The Languages of Italy
Italian is the commonly used language in Italy, the Vatican City State and San Marino. Furthermore, it is one of the official languages of Switzerland and an official regional language in Slovenia and Croatia. All together, Italian is spoken by 67 million native speakers and 13.4 million speakers, who aquired it as a second language. Italian immigrants spread the language in many other European Countries and all over the world. The biggest communities outside of Europe exist in Argentina, Brazil, Canada and the United States. In some regions of Italy, co-official languages subsist like French in Val d’Aosta or German in Trentino-Alto Aelige.
Italian is a Romance language and descended directly from Latin. Some features of Latin were retained in Italian. For example, it kept the contrast between long and short consonants or the distinctive feature of stress. In addition, Italian has the biggest vocabulary, whose stems are the direct descendent of Latin.

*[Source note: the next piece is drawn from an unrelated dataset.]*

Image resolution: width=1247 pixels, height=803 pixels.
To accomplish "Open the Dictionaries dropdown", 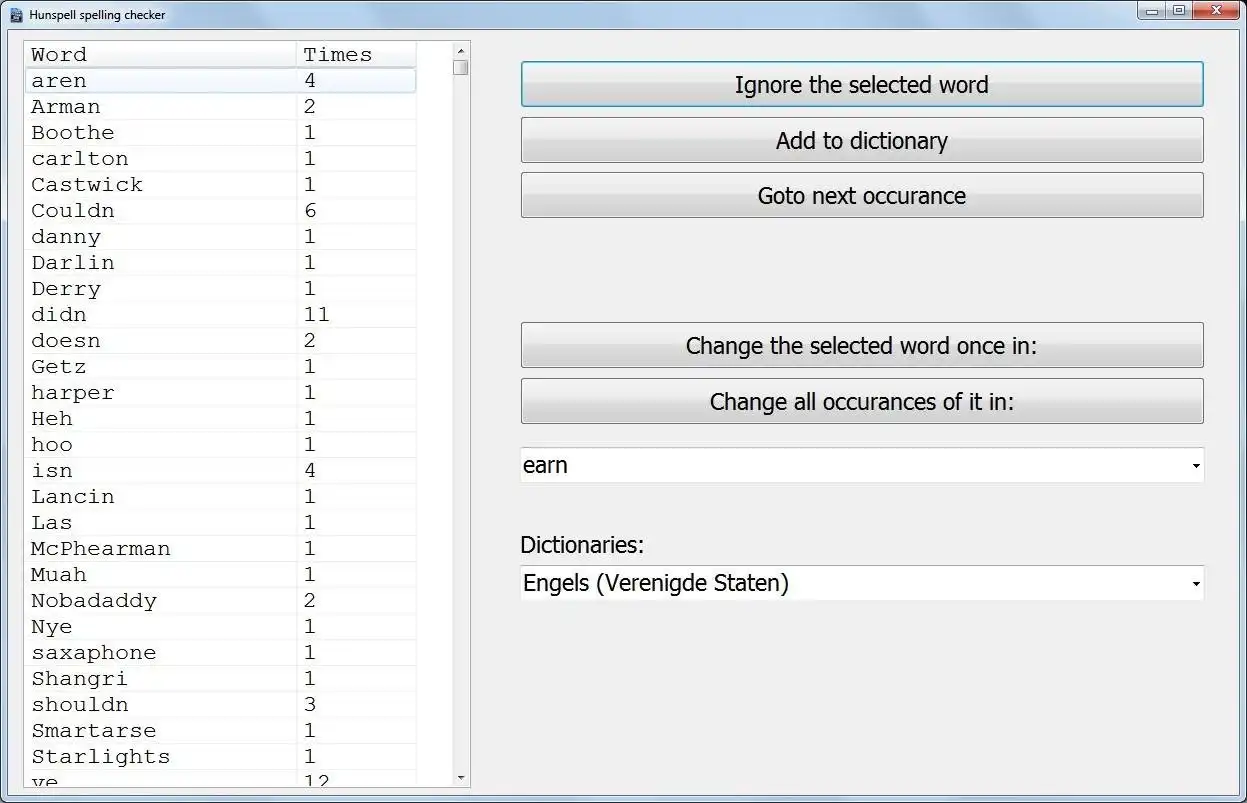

The most Italians are native bilingual speakers of Italian and the regional dialect. Some of the dialects are unintelligible between each other. They are a significant factor of the development of variation in the areas of phonetic, prosody and vocabulary.
Features of Italian:
- Just the pronouns are declined for the case. Nouns and adjectives inflect only for gender and number. Gender just includes masculine and feminine.
- Derivation is very productive and the main process for the creation of new words.